Exercise description :: For this exercise, retype every record below exactly and keep the pictures out.

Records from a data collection
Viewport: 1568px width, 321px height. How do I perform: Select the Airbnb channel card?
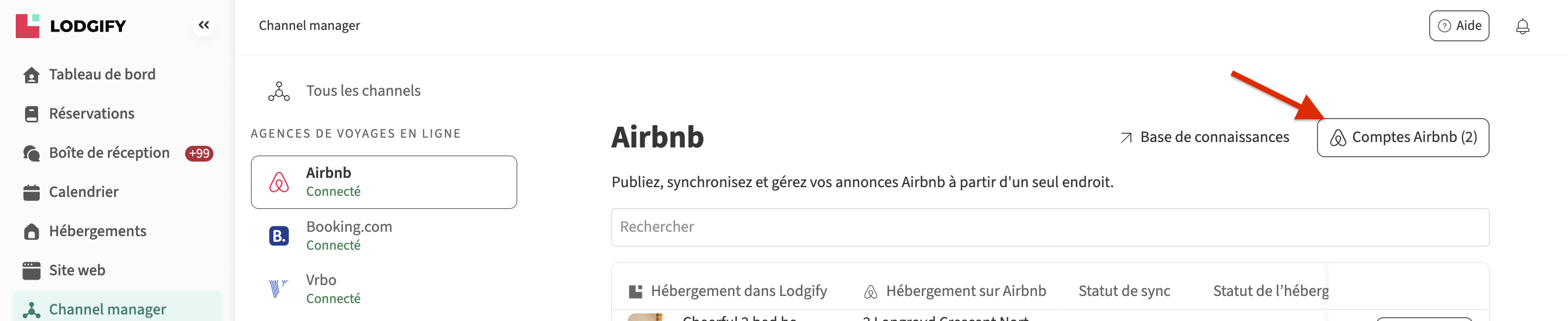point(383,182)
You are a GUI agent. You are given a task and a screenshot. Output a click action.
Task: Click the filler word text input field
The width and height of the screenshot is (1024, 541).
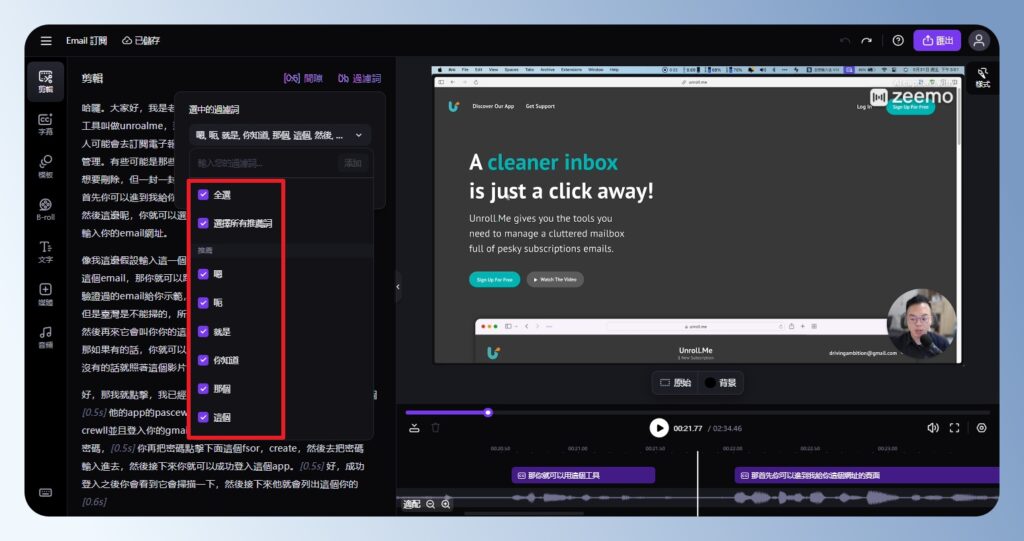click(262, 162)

Response to this task ::
Viewport: 1568px width, 321px height. How do I perform: Select the Airbnb channel card?
point(383,182)
You are a GUI agent. You are given a task and a screenshot. Output a click action.
Task: Click the filler word text input field
The width and height of the screenshot is (1024, 541).
click(262, 162)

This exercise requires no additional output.